PROMPT:
Look for "Viewport: 1204px width, 1002px" in the entries below. Then write out exactly the line that holds it and every line after it, to the last, and nothing else.

LISTED ENTRIES:
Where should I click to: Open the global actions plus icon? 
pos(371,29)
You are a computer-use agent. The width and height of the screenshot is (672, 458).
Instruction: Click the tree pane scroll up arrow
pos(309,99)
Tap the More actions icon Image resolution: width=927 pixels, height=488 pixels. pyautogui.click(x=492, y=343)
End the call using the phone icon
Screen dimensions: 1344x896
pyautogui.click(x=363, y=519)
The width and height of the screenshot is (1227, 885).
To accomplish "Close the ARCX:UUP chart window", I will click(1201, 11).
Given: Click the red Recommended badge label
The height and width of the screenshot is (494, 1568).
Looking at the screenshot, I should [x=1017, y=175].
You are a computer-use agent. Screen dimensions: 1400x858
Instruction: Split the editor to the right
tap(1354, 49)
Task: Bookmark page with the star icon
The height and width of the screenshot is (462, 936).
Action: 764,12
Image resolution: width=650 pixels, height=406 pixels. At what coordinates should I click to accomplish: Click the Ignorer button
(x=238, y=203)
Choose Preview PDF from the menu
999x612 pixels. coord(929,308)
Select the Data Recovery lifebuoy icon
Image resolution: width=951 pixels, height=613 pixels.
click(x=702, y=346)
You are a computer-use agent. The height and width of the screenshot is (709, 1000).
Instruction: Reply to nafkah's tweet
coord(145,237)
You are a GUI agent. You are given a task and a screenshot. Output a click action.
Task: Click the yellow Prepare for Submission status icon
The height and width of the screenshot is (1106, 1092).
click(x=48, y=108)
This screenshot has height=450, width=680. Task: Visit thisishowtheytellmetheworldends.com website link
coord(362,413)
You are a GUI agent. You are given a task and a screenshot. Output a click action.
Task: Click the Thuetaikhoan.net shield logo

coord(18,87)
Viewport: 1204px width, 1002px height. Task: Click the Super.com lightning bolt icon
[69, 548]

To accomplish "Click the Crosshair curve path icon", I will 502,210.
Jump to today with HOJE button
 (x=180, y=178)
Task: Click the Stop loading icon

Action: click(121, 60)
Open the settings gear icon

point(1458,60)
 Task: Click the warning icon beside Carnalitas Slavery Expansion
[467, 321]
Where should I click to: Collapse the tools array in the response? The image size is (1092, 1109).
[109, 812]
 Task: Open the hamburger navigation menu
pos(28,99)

YOUR RESPONSE:
Viewport: 1204px width, 1002px height. Task: Click the Super.com lightning bolt icon
[69, 548]

To accomplish "Click the Crosshair curve path icon", I will 502,210.
Jump to today with HOJE button
 (x=180, y=178)
Task: Click the Stop loading icon

Action: click(121, 60)
Open the settings gear icon

point(1458,60)
 Task: Click the warning icon beside Carnalitas Slavery Expansion
[467, 321]
Where should I click to: Collapse the tools array in the response? The image size is (1092, 1109).
[109, 812]
 Task: Open the hamburger navigation menu
pos(28,99)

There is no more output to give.